Exercise requirements —
Copy out everything from the line containing "Toggle the speaker voice icon" down to the line containing "pos(220,98)", both included, character for character.
— Start of Material —
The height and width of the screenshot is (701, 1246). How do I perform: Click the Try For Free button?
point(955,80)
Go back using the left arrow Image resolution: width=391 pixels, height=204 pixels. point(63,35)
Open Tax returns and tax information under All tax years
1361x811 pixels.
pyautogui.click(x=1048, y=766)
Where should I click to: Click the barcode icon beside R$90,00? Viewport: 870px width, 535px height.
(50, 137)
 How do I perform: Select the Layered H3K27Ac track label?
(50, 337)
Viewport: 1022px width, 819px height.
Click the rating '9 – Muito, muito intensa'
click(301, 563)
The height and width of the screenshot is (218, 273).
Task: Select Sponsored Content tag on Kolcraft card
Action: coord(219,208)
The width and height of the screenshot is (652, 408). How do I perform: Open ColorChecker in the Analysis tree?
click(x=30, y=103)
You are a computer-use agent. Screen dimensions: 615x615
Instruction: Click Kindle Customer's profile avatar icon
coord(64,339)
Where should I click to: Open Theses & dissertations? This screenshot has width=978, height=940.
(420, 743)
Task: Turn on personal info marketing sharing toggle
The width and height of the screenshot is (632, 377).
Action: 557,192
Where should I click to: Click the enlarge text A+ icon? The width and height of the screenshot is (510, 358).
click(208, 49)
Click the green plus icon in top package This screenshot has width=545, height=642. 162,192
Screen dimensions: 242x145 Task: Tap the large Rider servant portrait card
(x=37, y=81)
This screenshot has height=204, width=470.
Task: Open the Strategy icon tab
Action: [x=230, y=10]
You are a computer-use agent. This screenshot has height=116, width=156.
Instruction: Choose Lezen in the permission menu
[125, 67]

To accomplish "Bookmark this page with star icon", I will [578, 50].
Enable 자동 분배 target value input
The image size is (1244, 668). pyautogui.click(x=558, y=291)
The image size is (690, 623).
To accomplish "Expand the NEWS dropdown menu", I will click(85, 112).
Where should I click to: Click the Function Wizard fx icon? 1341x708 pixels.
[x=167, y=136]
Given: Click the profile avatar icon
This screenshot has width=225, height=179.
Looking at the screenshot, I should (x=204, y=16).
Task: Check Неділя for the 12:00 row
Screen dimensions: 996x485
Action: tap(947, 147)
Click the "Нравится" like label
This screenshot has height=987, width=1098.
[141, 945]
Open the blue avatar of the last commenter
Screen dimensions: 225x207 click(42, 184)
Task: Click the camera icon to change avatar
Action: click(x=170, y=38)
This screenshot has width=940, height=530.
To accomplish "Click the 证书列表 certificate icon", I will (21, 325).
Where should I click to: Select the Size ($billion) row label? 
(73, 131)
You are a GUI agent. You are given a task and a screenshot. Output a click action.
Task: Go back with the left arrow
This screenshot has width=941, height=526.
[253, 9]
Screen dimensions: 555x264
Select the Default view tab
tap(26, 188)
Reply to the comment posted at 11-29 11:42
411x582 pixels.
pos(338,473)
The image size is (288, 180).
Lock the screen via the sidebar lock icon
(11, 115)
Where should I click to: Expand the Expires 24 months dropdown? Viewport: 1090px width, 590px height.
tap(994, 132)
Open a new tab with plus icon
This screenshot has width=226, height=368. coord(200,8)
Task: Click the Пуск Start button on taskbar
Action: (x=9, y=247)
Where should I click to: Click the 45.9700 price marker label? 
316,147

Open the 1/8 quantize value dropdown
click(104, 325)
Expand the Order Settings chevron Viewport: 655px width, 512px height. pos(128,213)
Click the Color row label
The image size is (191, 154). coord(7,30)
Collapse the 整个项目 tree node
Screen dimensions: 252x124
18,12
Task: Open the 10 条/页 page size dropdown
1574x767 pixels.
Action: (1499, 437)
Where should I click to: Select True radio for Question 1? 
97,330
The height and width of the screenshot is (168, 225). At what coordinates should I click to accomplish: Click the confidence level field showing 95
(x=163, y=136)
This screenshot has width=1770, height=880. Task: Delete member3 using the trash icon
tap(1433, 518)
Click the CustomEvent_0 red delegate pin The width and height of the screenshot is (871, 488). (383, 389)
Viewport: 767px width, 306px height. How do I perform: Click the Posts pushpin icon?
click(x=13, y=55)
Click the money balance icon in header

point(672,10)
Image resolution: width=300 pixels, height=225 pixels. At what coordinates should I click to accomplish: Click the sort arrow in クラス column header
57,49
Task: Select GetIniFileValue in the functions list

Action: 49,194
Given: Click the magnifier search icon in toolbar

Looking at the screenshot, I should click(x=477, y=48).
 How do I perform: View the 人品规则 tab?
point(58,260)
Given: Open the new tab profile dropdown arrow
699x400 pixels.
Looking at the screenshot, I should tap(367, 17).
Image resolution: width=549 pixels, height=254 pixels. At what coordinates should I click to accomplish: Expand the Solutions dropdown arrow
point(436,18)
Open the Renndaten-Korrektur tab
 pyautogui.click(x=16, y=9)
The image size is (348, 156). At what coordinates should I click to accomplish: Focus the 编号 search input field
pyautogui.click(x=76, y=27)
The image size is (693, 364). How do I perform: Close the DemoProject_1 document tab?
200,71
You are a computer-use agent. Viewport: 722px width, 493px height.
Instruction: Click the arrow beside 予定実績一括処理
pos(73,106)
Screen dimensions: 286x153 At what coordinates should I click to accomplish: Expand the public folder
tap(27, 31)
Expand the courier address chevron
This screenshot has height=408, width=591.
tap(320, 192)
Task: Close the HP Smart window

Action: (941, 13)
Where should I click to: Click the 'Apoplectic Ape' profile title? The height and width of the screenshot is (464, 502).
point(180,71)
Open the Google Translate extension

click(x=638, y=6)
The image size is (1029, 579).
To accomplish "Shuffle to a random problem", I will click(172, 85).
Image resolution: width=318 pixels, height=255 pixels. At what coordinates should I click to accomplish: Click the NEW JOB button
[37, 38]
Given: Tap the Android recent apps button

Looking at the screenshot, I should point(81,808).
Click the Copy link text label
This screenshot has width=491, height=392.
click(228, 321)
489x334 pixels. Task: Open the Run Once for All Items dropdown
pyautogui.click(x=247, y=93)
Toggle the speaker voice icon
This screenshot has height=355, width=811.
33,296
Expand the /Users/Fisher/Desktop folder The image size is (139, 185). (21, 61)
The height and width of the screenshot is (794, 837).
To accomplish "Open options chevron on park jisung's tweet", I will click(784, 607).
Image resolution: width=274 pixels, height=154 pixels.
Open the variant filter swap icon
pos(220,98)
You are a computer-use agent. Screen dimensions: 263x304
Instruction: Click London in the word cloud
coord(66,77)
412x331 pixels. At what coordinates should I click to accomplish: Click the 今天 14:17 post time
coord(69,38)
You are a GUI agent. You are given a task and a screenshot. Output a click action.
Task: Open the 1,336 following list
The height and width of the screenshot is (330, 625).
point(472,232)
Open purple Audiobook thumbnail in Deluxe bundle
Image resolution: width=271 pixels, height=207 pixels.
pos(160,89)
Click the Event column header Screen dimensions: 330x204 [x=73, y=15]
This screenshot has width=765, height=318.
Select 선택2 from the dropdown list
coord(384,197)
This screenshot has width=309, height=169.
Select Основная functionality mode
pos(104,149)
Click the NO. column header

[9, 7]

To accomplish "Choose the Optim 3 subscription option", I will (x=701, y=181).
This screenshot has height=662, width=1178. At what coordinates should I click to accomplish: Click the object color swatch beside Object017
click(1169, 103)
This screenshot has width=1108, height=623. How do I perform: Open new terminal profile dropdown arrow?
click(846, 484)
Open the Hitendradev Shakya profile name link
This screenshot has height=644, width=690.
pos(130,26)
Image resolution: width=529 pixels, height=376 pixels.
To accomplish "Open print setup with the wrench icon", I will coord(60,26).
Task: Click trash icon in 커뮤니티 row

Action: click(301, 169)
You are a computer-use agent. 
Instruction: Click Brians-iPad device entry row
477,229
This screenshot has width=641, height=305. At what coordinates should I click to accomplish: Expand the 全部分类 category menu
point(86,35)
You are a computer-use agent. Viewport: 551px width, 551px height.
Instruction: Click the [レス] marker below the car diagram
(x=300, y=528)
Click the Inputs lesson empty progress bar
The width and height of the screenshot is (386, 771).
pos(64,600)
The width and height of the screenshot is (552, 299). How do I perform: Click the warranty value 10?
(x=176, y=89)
— End of Material —
Task answer —
Toggle the speaker voice icon
This screenshot has height=355, width=811.
33,296
Expand the /Users/Fisher/Desktop folder The image size is (139, 185). (21, 61)
The height and width of the screenshot is (794, 837).
To accomplish "Open options chevron on park jisung's tweet", I will click(784, 607).
Image resolution: width=274 pixels, height=154 pixels.
Open the variant filter swap icon
pos(220,98)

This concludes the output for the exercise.